As far as I can tell, the essay has considerable intellectual overlap with his most recent book, Hiding in the Mirror : The Mysterious Allure of Extra Dimensions, from Plato to String Theory and Beyond, but is focused on the difference between science and religion, even when dealing with the most abstract, currently untested aspects of our universe.
Much of the essay is spent setting up a comparison between intelligent design (or creationism) and string theory (and, more generally, the idea of extra dimensions), which is sure to drive some of my colleagues crazy. Krauss is certainly critical of what he sees as the blind faith of many scientists pursuing string theory as the ultimate theory of physics. Nevertheless, he stops short of claiming a complete equivalence, conceding
Whatever one thinks about all of these ruminations about hidden realities, there is an important difference – at least I hope there is – between the scientists who currently speculate about extra dimensions and those whose beliefs cause them to insist that life can only be understood by going beyond the confines of the natural world.

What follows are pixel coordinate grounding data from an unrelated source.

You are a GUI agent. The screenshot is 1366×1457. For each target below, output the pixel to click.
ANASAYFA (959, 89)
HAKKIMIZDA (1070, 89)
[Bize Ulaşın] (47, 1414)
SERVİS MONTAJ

Scientists know that without experimental vindication their proposals are likely to wither. Moreover, a single definitive “null experiment,” like the Michelson-Morley experiment in 1887 that dispensed with the long-sought-after ether, could sweep away the whole idea.
Religious belief that the universe is the handiwork of an all-powerful being is not subject to refutation.
Given Lawrence’s clear suspicions about the worth of various activities in contemporary theoretical physics, I’m very pleased to see him using his remarkably high profile to make it clear to the public that, even in its most esoteric aspects, science is fundamentally distinct from religion. He may find certain research directions to be wild goose chases, but it is the possibility of unequivocally proving that they are such that makes them science. Intelligent Design, and the religious ideas underpinning it, cannot make this claim.
Even though this essay is strongly pro-science, I suspect the comments on extra dimensions and string theory to guarantee that tomorrow it will be the topic of much conversation, some heated, in physics departments and some corners of the blogosphere.